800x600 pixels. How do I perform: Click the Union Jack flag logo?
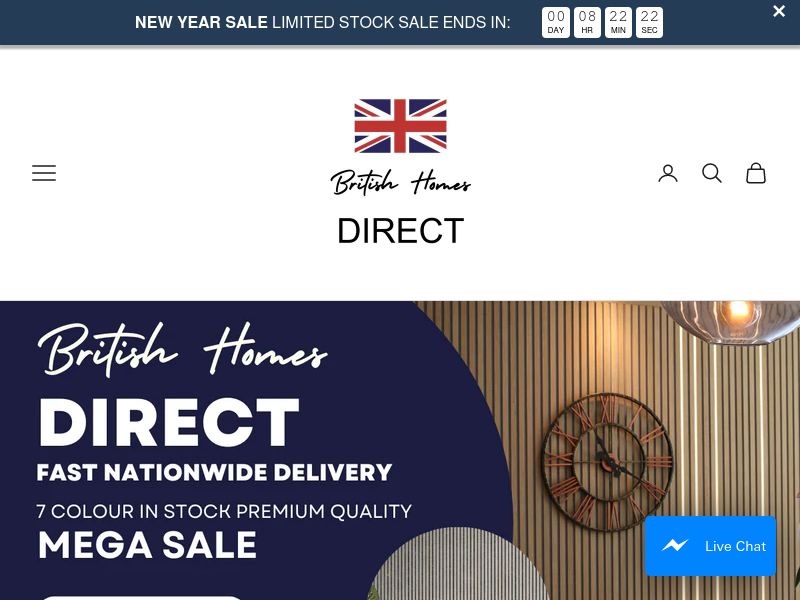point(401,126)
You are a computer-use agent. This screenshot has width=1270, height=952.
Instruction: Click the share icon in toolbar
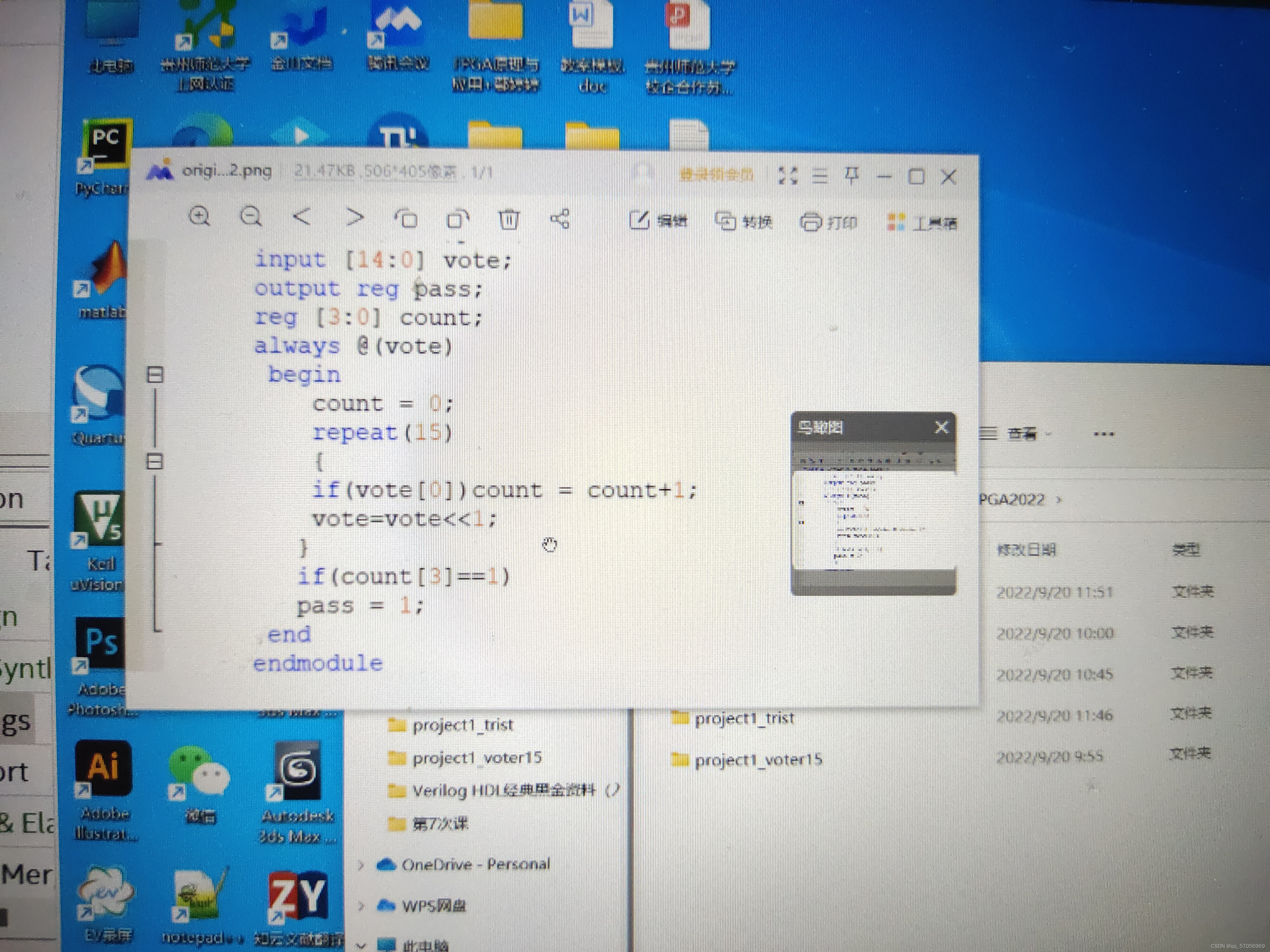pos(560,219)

--

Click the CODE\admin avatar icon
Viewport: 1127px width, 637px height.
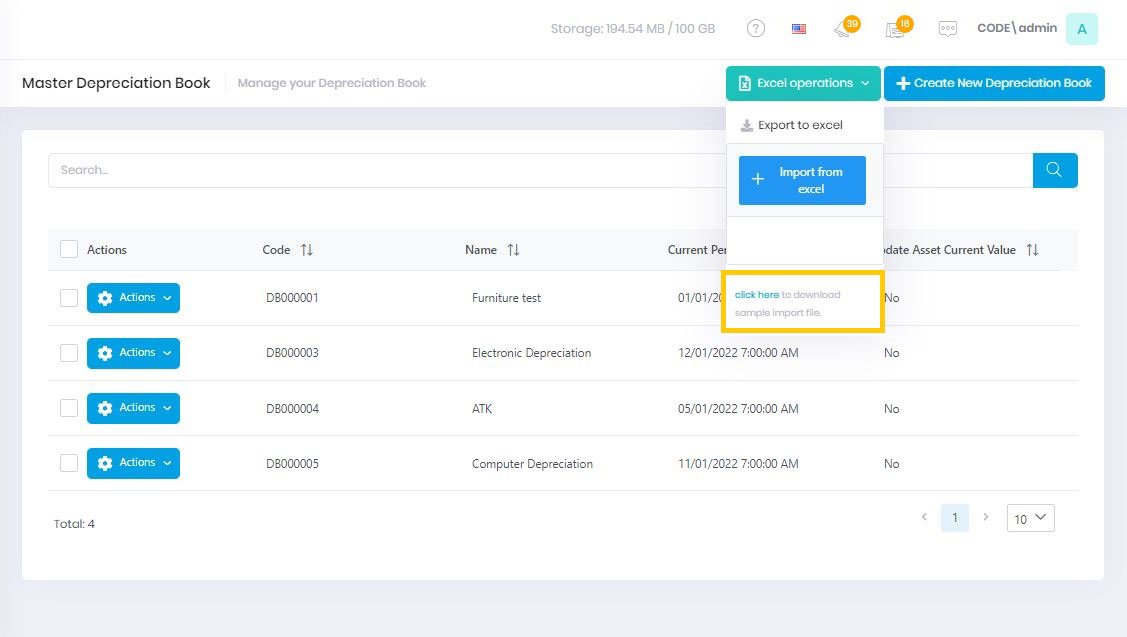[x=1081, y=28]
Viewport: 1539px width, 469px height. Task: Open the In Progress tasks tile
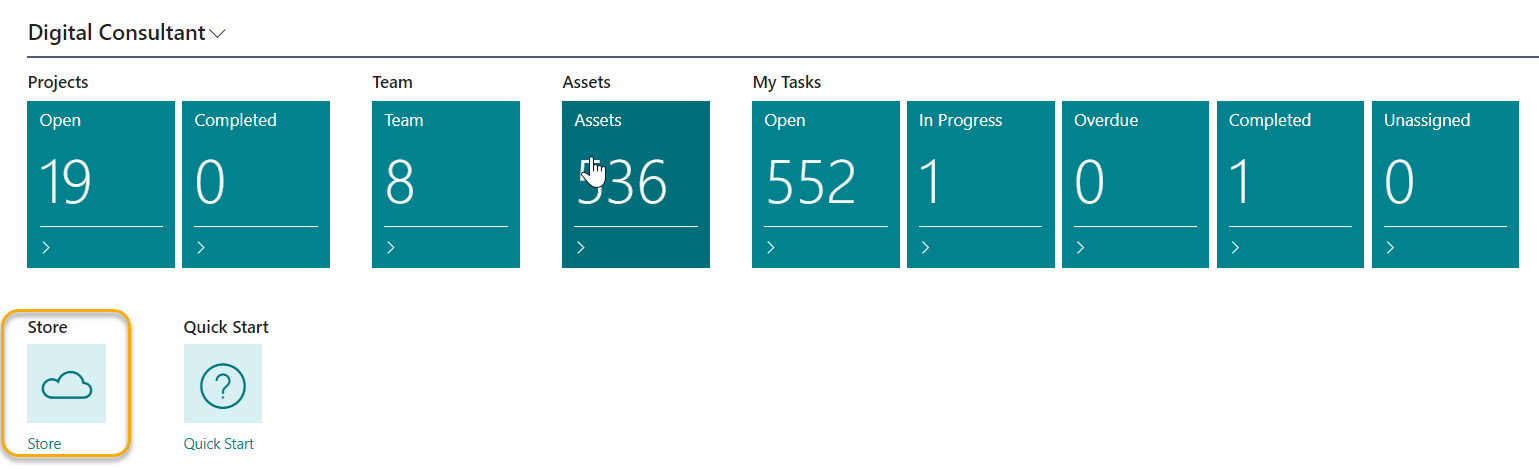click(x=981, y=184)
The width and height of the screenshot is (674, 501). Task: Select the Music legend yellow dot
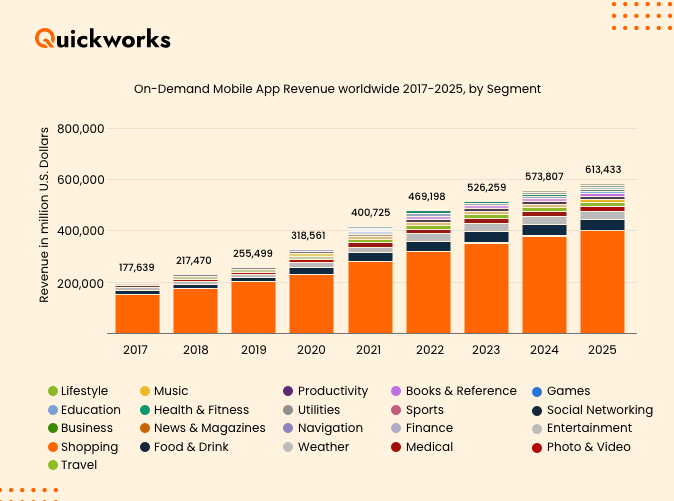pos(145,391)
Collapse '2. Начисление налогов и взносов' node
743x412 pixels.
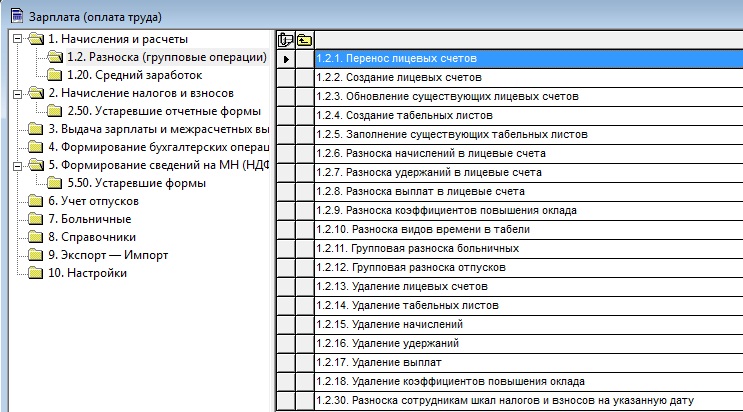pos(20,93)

--

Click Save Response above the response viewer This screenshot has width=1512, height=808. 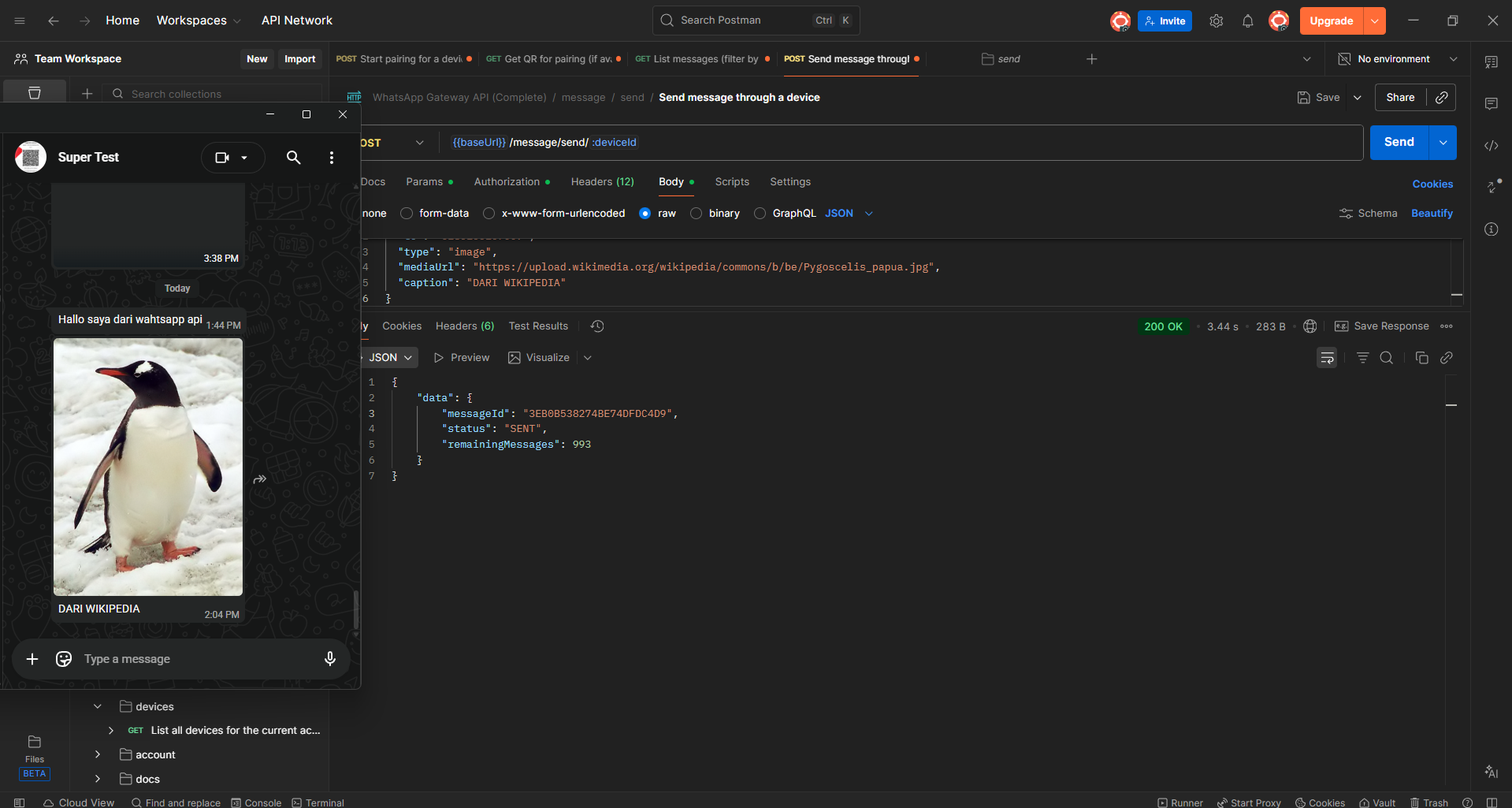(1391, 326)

▶ _Instructions to follow_:
Rewrite the lines between the one holding "800x600 pixels. How" and the one holding "pos(560,219)", inclusive, with the requests unchanged and 9 added to every coordinate in the answers. Omit the pictures.

▶ _Completed exercise_:
800x600 pixels. How do I perform: Click the Union Jack flag logo?
point(410,135)
You are a computer-use agent. This screenshot has width=1270, height=952.
Instruction: Click the share icon in toolbar
pos(569,228)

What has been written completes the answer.